Tax year 2010 is still “open”— the determination has yet to be made. *375 However, the court has elected to abstain from that determination, even though the plain language of section 505(a) would permit a court to make such a determination. Once a debtor files for bankruptcy, it must manage and operate its property according the requirements of valid non-bankruptcy law just as would an owner of that property out of bankruptcy. See 28 U.S.C. § 959(b). At least in this case, it seems most appropriate that the debtor in chapter 11 proceed with the systems already in place for determining this year’s tax liability, rather than substituting this court for that process. Permissive abstention will thus be exercised with respect to tax year 2010. See 28 U.S.C. § 1334(c)(1); In re Pilgrim’s Pride Corp., 2009 Bankr.LEXIS 2222 at *11 (Bankr.N.D.Tex. Aug. 17, 2009).

Tax year 2009 presents a difficult legal question, however. The debtor filed for relief before the 60 day time period expired for the debtor to file a petition for review under non-bankruptcy law. Thus, under state law, the adjudication by the Appraisal Review Board for that year never became final prior to filing. See Tex. PROP. Tax Code, § 42.21(a). 2 Bexar County *376 argues that the debtor cannot challenge the ARB’s ruling on 2009 ad valorem taxes by means of section 505(a)(1), because the applicable period for contesting the ARB’s ruling “has expired,” albeit post-petition. See 11 U.S.C. § 505(a)(2)(C). The debtor counters that the “has expired” language in that subsection means “has expired” as of the commencement of the case.

The resolution of the dispute requires the court to construe section 505(a)(2)(C) and section 108 (both subsections (a) and (b)) together. A review of the procedures in Texas for challenging an ad valorem tax valuation confirms that, as of the filing of this case, there had not yet been a final adjudication of the issue. What is more, as of the filing date, the debtor still had available to it the right to a full trial de novo of the issues of valuation of the realty (assuming a challenge to that valuation was contained in its notice of protest). Does section 108(a) or (b) extend that time? If so, for how long? And does the new language in section 505(a)(2)(C) trump section 108? To date, the court has found no cases that answer these questions.

At the outset, we need to determine which subsection of section 108 applies.

Section 108(a) says

If applicable nonbankruptcy law ... fixes a period within which the debtor may commence an action, and such period has not expired before the date of the filing of the petition, the trustee [debtor-in-possession] may commence such action only before the later of—
(1) the end of such period, including any suspension of such period occurring on or after the commencement of the case; or
(2) two years after the order for relief.

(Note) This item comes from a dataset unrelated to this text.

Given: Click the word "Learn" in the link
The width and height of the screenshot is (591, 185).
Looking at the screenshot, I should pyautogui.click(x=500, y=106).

11 U.S.C. § 108(a). Thus, if this section applies, then the debtor in this case, as debtor-in-possession (and thus exercising the powers of a trustee) would have up to two years after the date of the filing to “commence an action.”

Section 108(b) says

Except as provided in subsection (a) ... if applicable nonbankruptcy law ... fixes a period within which the debtor ... may file any pleading, demand, notice, or proof of claim or loss, cure a default, or perform any other similar act, and such period has not expired before the date of the filing of the petition, the [debtor-in-possession] may only file, cure, or perform, as the case may be, before the later of—
(1) the end of such period ...
(2) 60 days after the order for relief.

11 U.S.C. § 108(b). Thus, if this section applies, then the debtor had only until October 2, 2009 to take action.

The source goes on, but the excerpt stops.